** Task brief **
Please print the records below word for word.

(Stored items)
- Opening Delimiter -

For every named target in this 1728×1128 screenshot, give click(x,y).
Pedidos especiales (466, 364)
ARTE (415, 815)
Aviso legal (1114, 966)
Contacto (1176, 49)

- Closing Delimiter -

** Output below **
For every named target in this 1728×1128 screenshot, give click(x,y).
Pedidos especiales (466, 364)
ARTE (415, 815)
Aviso legal (1114, 966)
Contacto (1176, 49)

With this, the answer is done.